Bilan et mort de sainte Colette

            « Ce que j’ai fait, je l’ai fait de par Notre Seigneur et malgré mes péchés, je le ferai encore si j’avais à le faire, je ne le ferais pas autrement que je l’ai fait ». Tel est le bilan que fit sainte Colette à la fin de sa vie. Après ce constat de réformatrice, Colette se retire pendant trois semaines dans la prière et le silence, revivant presque à la manière qui fut sienne pendant son reclusage. Puis un soir, elle dit : « voici la dernière couche » ; elle se coucha toute habillée, à son habitude, « le voile noir sur sa tête, celui que lui avait donné le pape quand il l’avait fait professe et abbesse. Elle ferma la bouche et les yeux, et ne les ouvrit plus jamais ». C’était le 6 mars 1447 : le Ciel venait de gagner un habitant de plus !

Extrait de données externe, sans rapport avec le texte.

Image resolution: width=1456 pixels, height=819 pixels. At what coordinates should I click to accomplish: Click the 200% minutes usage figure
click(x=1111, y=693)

            C’est ainsi que l’on devient saint, non en visant une perfection inatteignable, mais en marchant avec Dieu tous les jours de notre vie et en faisant toujours de notre mieux. Et pour atteindre Dieu, quoi de mieux encore que quelques conseils de sainte Colette? Voici quelques lignes extraites de son testament spirituel, adressé à ses filles religieuses, mais qui vaut aussi pour toute âme chrétienne :

O Sainte Pauvreté ! Parure de notre Rédemption !

Joyau précieux ! Signe certain de salut !

O mes très chères sœurs, aimez, aimez, aimez, aimez parfaitement

cette noble et précieuse et très excellente vertu,

la pauvreté évangélique, aimée de Dieu, haïe du monde.

À l’exemple de Jésus qui n’eut point ici-bas

où reposer sa tête, et à l’exemple de notre glorieux

Père saint François et de notre Mère sainte Claire.